Consider $\mathbb{Z[\sqrt{-5}]}=a+b\sqrt{-5}$ where $a,b \in \mathbb{Z}$. My understanding is that an integral domain is a PID if every ideal in the ring is principal.
For the above example, this I can see that it is an integral domain because it's a subring of $\mathbb{C}$, which contains 1. My issue comes with showing the 'principal' part, where I'm not quite sure where to start.

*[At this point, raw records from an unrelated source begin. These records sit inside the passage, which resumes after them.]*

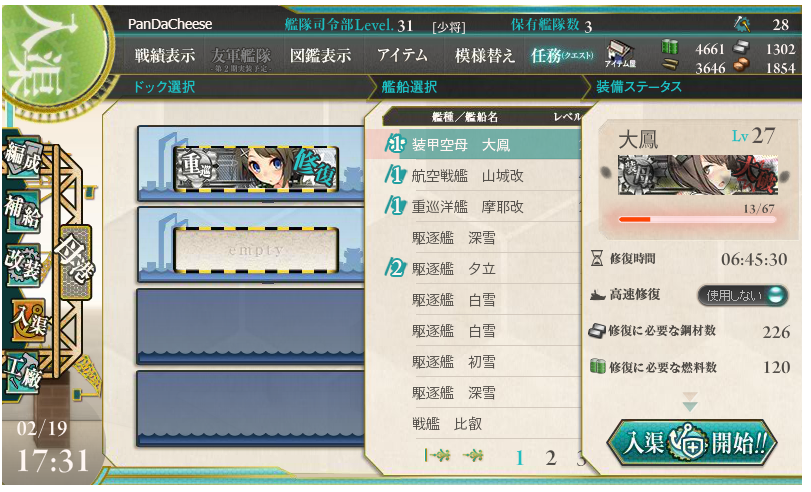Select the empty repair dock slot
Screen dimensions: 811x492
[256, 250]
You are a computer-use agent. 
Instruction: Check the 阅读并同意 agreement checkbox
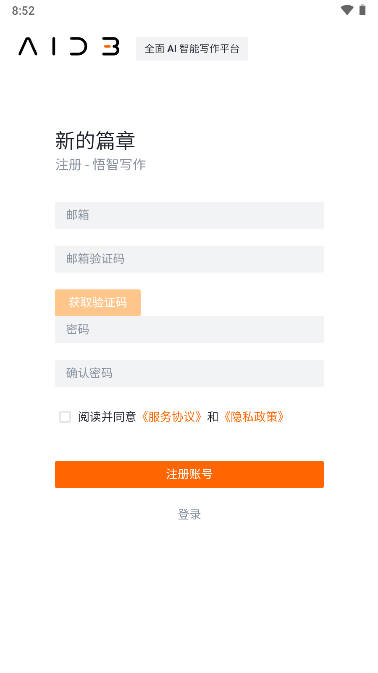[65, 417]
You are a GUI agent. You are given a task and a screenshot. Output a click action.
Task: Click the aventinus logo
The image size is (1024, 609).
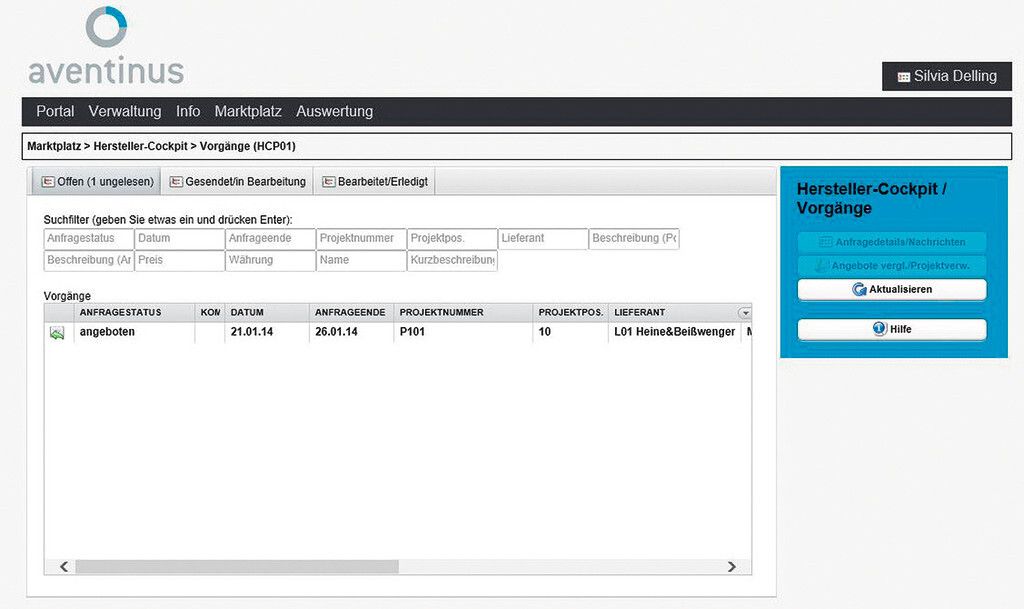[106, 47]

In $\mathbb{Z}[\sqrt{-5}],$ $2$ and $3$ are irreducible, since $6 = 2 \cdot 3$ and $6 = (1 + \sqrt{-5})(1 - \sqrt{-5}).$ Observe that $U(\mathbb{Z}[\sqrt{-5}]) = \{\pm1\}$ (group of units). Therefore, the factorization of $6$ are truly different $\Longrightarrow \mathbb{Z}[\sqrt{-5}]$ is not a unique factorization domain. Since all principal ideal domains are unique factorization domains, it follows that $\mathbb{Z}\left[\sqrt{-5} \right]$ is not a principal ideal domain either.

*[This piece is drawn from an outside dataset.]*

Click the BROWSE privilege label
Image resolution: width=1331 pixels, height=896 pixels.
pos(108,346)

Euclid's Lemma (2-line proof) $\ \ \gcd(a,b)=1,\ a\ |\ bc\ \Rightarrow\ a\mid c\ \ $ if $\ \gcd(ac,bc)\ $ exists.
If this fails, i.e. if $\,\gcd(a,b) = 1,\ a\mid bc\ $ but $\ a\nmid c\:$, then the $\,\gcd(ac,bc)\ $ fails to exist, so the ideal $\,(ac,bc)\,$ is not principal. Apply to: $ $ irreducible $\, 2\mid \omega\bar\omega = 6,\,$ but $\, 2\nmid \omega,\bar\omega,\,\ \omega = 1\!+\!\sqrt{-5}$.